» Activity
Each entry should be set down again verbatim, with the images omitted.

» Task input
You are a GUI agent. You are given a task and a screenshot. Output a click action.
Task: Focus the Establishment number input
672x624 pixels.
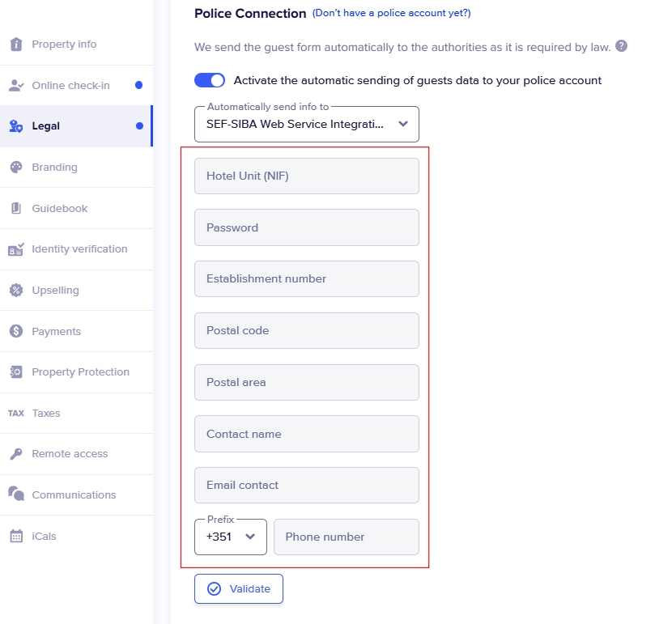click(x=306, y=278)
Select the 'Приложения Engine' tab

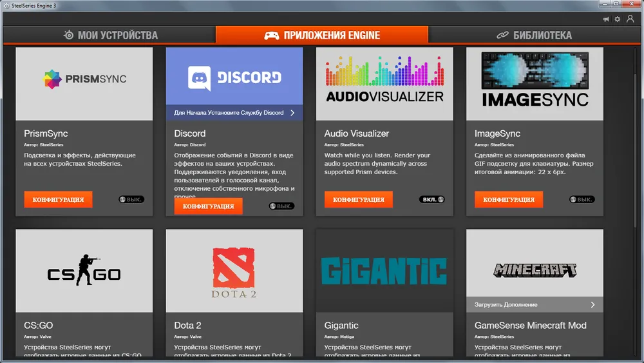click(x=322, y=35)
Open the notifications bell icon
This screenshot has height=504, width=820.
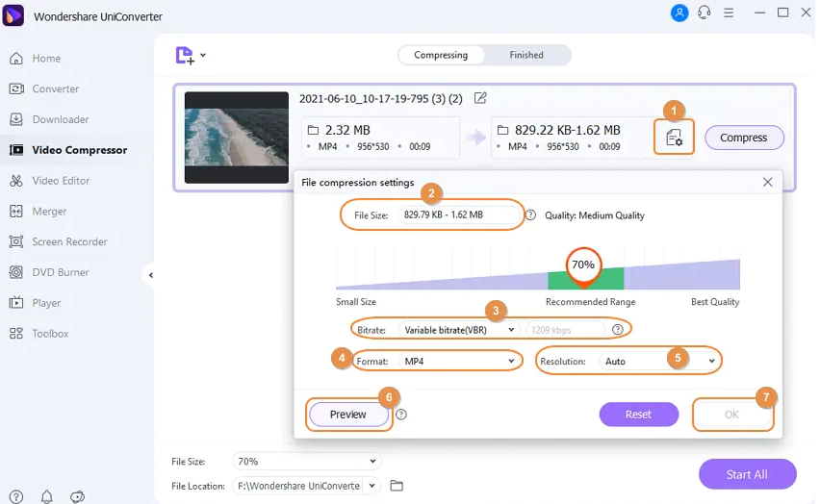46,496
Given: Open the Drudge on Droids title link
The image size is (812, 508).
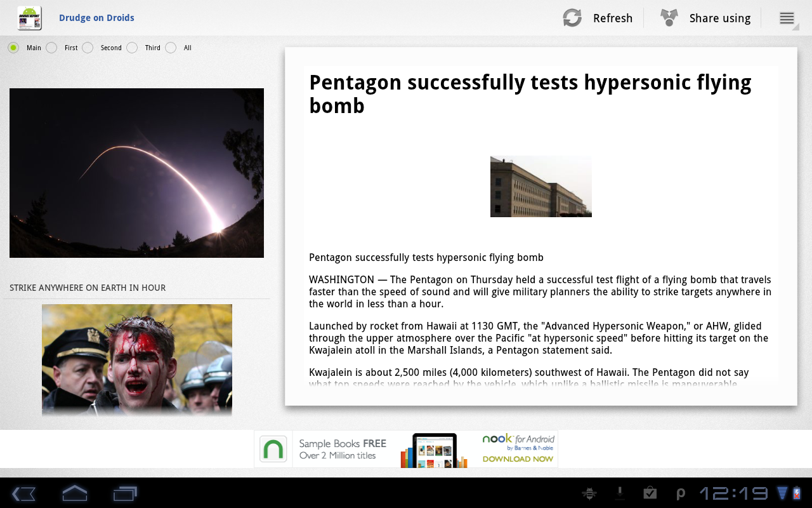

» Exercise output
You are a GUI agent. You are given a task and a screenshot. Output a click action.
Task: Focus the Establishment number input
672x624 pixels.
click(x=306, y=278)
Select the 'Приложения Engine' tab

click(x=322, y=35)
Open the notifications bell icon
This screenshot has height=504, width=820.
46,496
Given: Open the Drudge on Droids title link
The image size is (812, 508).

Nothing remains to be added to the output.